Arky Vaughan was a shortstop, but Total Zone only considers his defense at that point to be serviceable. Instead, to make the list he hit .385/.491/.607, all of which were career highs. In fact, that .491 OBP is the best OBP since 1901 for players with less than 20 home runs.

Harry Heilmann was, well, definitively not a slick fielder. What he did do was crush everything that came his way, to the tune of .403/.481/.632. It was a phenomenal year, but it wasn’t the best that year, as Babe Ruth put up 6.8 more WAR than him.

And finally we come to Wade Boggs. While he might not rank that highly on the leaderboard there, he is the grand champion of the no power, no speed club. Not only does he have the only season there with single digits in both home runs and steals; he actually has the four best seasons with these parameters.
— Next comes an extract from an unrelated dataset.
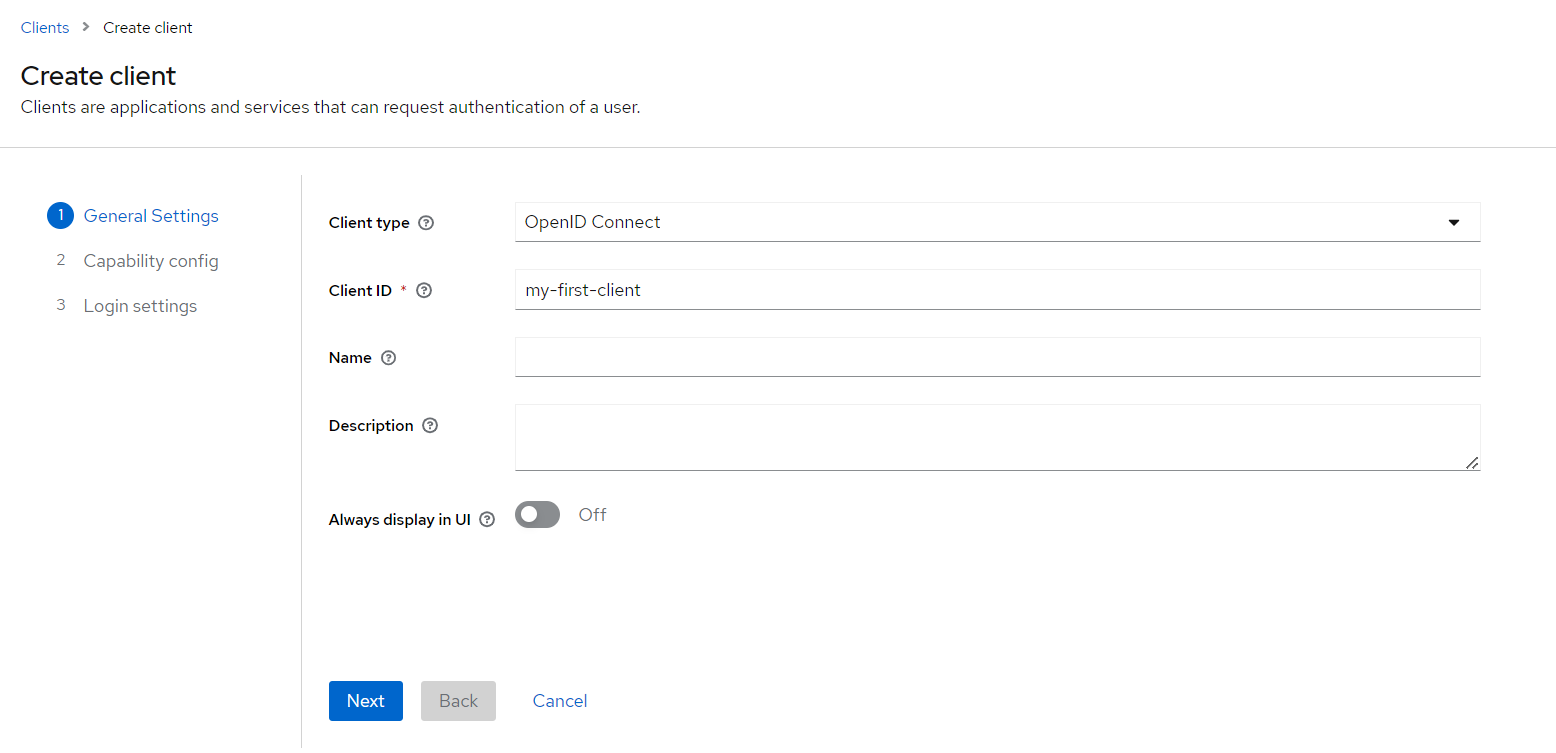Show help for Description field
1556x753 pixels.
point(430,426)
In 1988, he put up 8.6 WAR, with only 5 home runs and 2 steals. Oh, and his defensive metrics that years are pretty average, so that’s all on contact, gap power, and walking.

Now, you’ve probably noticed that most of these seasons happened in the distant past. For all but the oldest of readers, Wade Boggs is probably the only guy on that last list that all y’all have seen in real time. What are the chances of seeing a season like these any time soon?
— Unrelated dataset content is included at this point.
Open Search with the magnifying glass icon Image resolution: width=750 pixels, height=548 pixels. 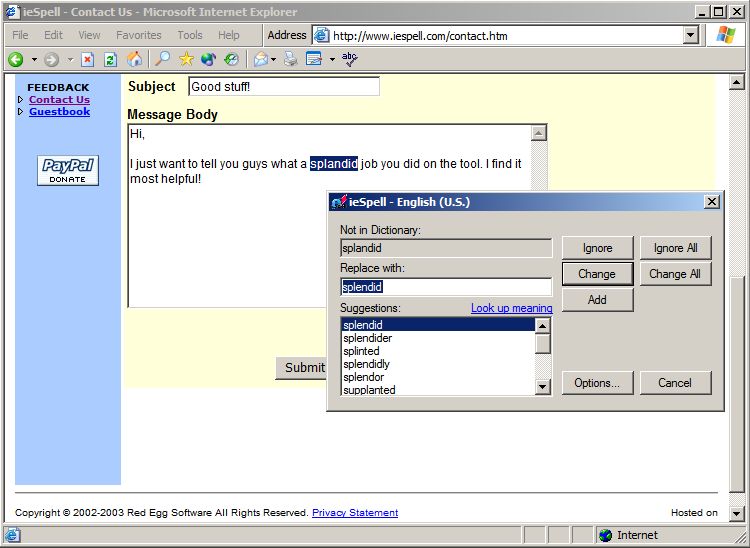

In 2016, the best season for a guy meeting both the power and speed thresholds was Francisco Lindor, who accumulated 6.3 WAR with 15 home runs and 19 steals. In order to make the top ten, he’d probably have to break at least one of those, if not both. That being said, Lindor making more contact and taking more pitches might be our best hope. Guys like Adam Eaton and Brandon Crawford — the next two guys down the list — probably aren’t good enough to hit 8 WAR. Guys like Dustin Pedroia and Buster Posey may have had the necessary skillset to pull it off, but it’s probably too late in their respective careers to put together an 8-WAR type of season anymore.

We’re probably not going to see a Wade Boggs-type season anytime soon — it’s just too hard to produce an incredible amount of value without hitting for home-run-type power or having the athletic ability to steal a ton of bases.  Appreciate weird players while they’re around.